High fructose intake may be hepatotoxic, animal studies indicate

Last Updated: 2006-10-31 13:24:13 -0400 (Reuters Health)

NEW YORK (Reuters Health) - The suspicion that sugary soft drinks are involved in the development of non-alcoholic fatty liver disease is strengthened by results of animal experiments reported at the American Association for the Study of Liver Diseases (AASLD) annual meeting in Boston.

Dr. Ina Bergheim, from the University of Hohenheim in Germany, and associates, tested the effect of sugar-sweetened water on hepatic steatosis in mice. The animals had free acces to water containing 30% glucose, 30% fructose, or 30% sucrose. A control group was given a solution containing an artificial sweetener.

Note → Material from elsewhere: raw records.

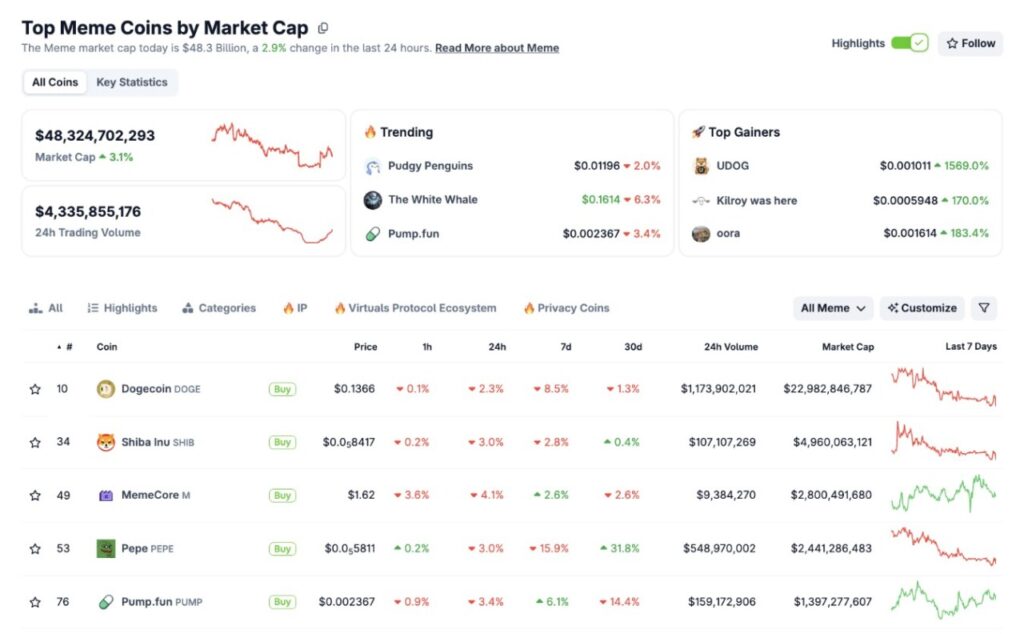Toggle the Highlights switch off
This screenshot has height=634, width=1024.
coord(909,43)
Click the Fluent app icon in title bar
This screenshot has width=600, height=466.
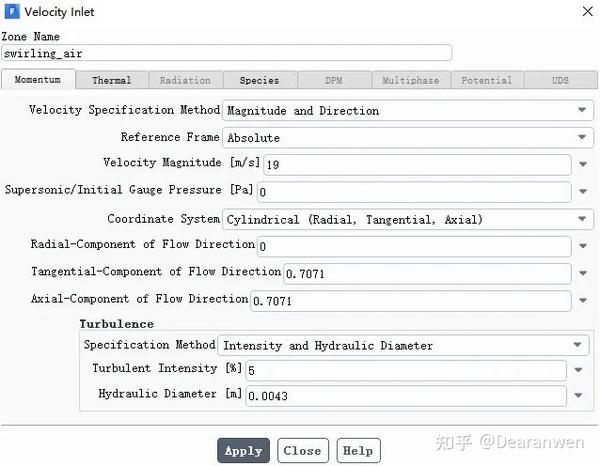[x=12, y=11]
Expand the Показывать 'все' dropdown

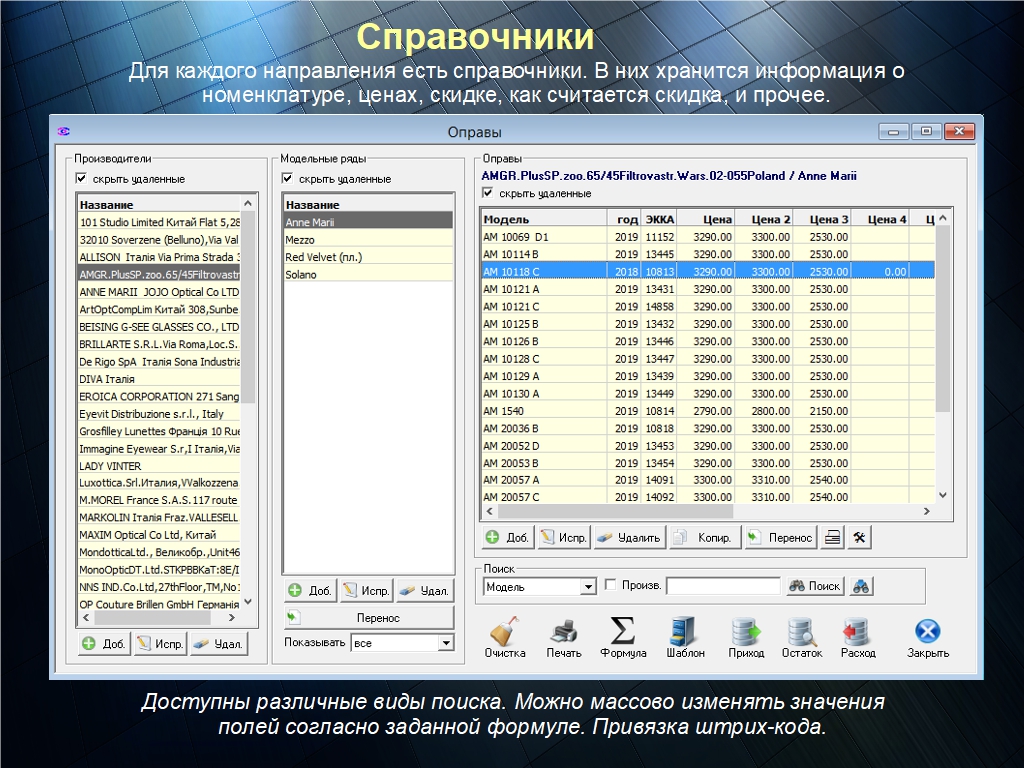(x=445, y=643)
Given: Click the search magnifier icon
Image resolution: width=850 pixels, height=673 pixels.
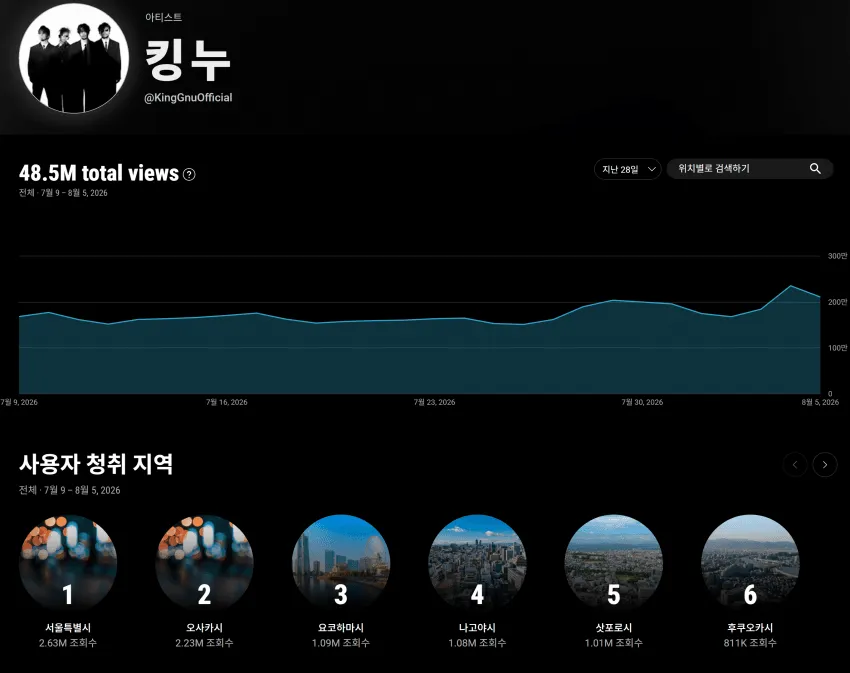Looking at the screenshot, I should pyautogui.click(x=815, y=169).
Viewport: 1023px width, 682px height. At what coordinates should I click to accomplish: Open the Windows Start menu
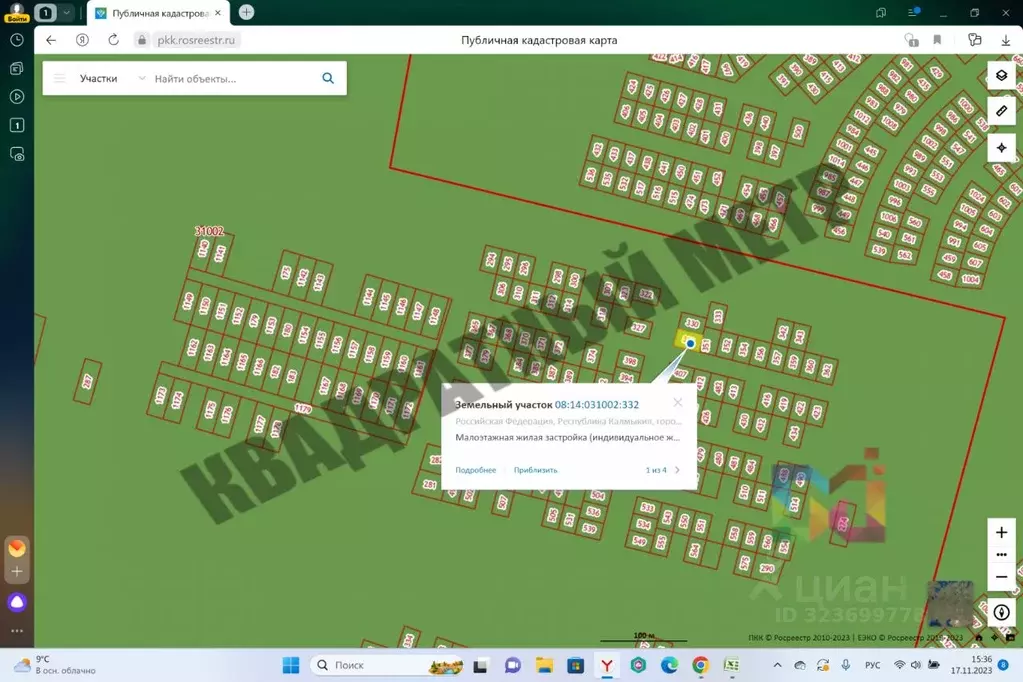click(290, 665)
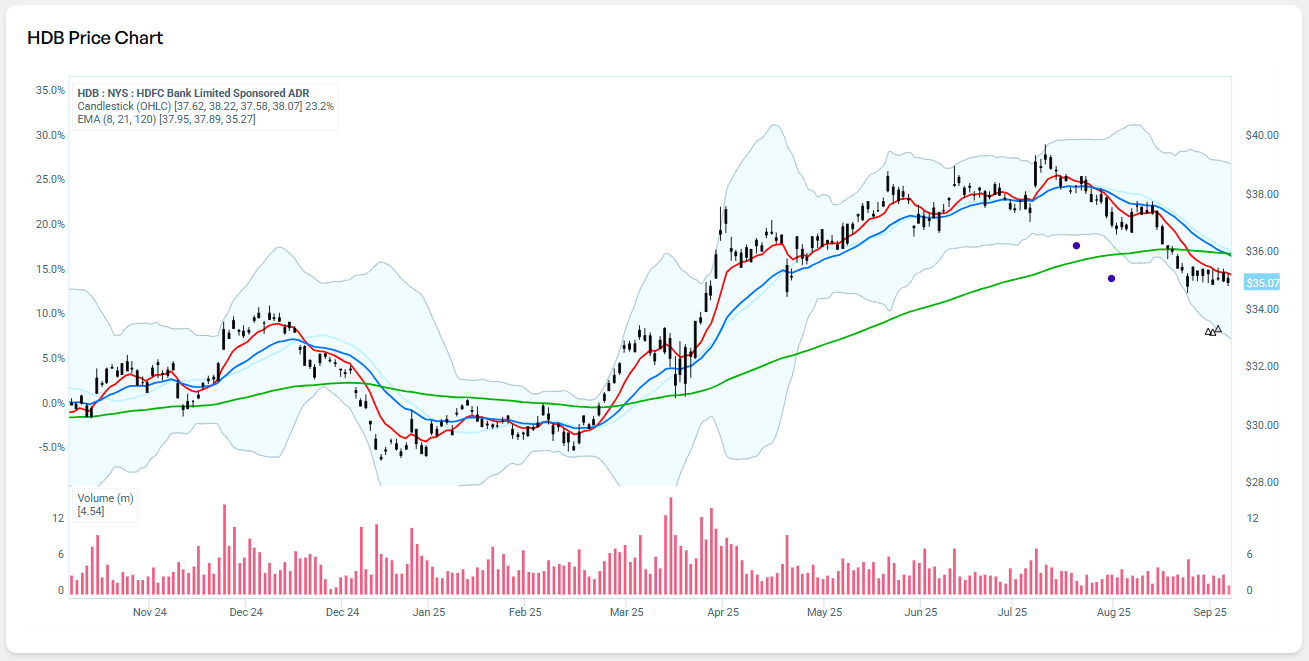
Task: Click the [4.54] volume value readout
Action: [x=91, y=511]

Animals fed the sugared drinks ate less chow, but they had higher overall calorie intake and weight gain. Examination of the animals' livers showed that hepatic lipid accumulation was significantly higher in the sugared water group, especially for fructose, and their serum levels of liver enzymes were elevated.

The investigators also observed that indicators of lipid peroxidation, including mRNA levels of tumor necrosis factor alpha and plasminogen activator inhibitor-1, were significantly higher in the fructose group.

"These data support the hypothesis that high fructose consumption may not only confer pathologic effects on the liver through over-feeding, but may be directly hepatotoxic by inducing increased oxidative stress," Dr. Bergheim's group concludes in their meeting abstract.

Dr. Adrian Di Bisceglie, chair of the public policy committee for AASLD and professor of internal medicine at St. Louis University, noted that the epidemic of obesity has been partly to blame for the increasing prevalence liver disease in the US.

He pointed out that consumption of high fructose corn syrup, in foods such as soft drinks, has sky-rocketed over the last decade. "This study suggests that liver disease is not just a consequence of obesity or fat consumption," but that refined sugar is also a culprit.